On December 28, 2017, the Company also entered into a Compensation Agreement with David M. Shworan, pursuant to which, among other things, the Company will issue to Shworan (a) a warrant to purchase up to 1,250 shares of Series A Preferred Stock at an exercise price equal to $1.00 per share (the “Preferred Stock Warrant”), (b) a warrant to purchase up to 382,243 shares of Series A Preferred Stock at an exercise price equal to $1.00 per share (the “Liquidity Preferred Stock Warrant”), and (c) a warrant to purchase up to 4,000,000 shares of Common Stock at an exercise price equal to $0.10 per share (which warrant has specific performance vesting thresholds) (the “Common Stock Warrant”). In addition, provided that Mr. Shworan is employed by or otherwise providing services to the Company or its subsidiaries on each of January 1, 2018 and 2019, the Company will at that time issue to Mr. Shworan a warrant to purchase up to 15,000 shares of Series A Preferred Stock at an exercise price equal to $1.00 per share. Finally, provided that Mr. Shworan is employed by or otherwise providing services to the Company or its subsidiaries on January 1, 2020, the Company shall pay Mr.
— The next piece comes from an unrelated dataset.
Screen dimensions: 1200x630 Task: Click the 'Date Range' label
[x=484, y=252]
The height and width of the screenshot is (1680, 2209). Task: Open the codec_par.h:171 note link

Shworan a base salary at the annual rate of $350,000 during the term of his employment or service with the Company and its subsidiaries.
The foregoing description of the Debt Exchange Agreement, Debt Exchange Common Stock Warrants, Debt Forgiveness Agreement, Compensation Agreement, Preferred Stock Warrant, Liquidity Preferred Stock Warrant, and Common Stock Warrant and the transactions contemplated thereby does not purport to be complete and is subject to, and qualified in its entirety by, the full text of the Debt Exchange Agreement, Debt Exchange Common Stock Warrants, Debt Forgiveness Agreement, Compensation Agreement, Preferred Stock Warrant, Liquidity Preferred Stock Warrant, and Common Stock Warrant, which are attached hereto as Exhibits 10.1, 10.2, 10.3, 10.4, 10.5, 10.6, 10.7 and 10.8, respectively.
The Series A Preferred Stock carries no dividend rights and has a redemption, exchange and liquidation value of $25 per share. The Series A Preferred Stock is convertible into Common Stock at any time following the date the closing price of a share of Common Stock on a securities exchange or actively traded over-the-counter market has exceeded $0.30 for ninety (90) consecutive trading days, into shares of Common Stock at the rate of 83.33 shares of Common Stock for one share of Series A Preferred Stock.
The foregoing description of the Series A Preferred Stock does not purport to be complete and is qualified in its entirety by reference to the complete text of the Certificate of Designation of Series A Redeemable Convertible Preferred Stock, which is attached hereto as Exhibit 3.1.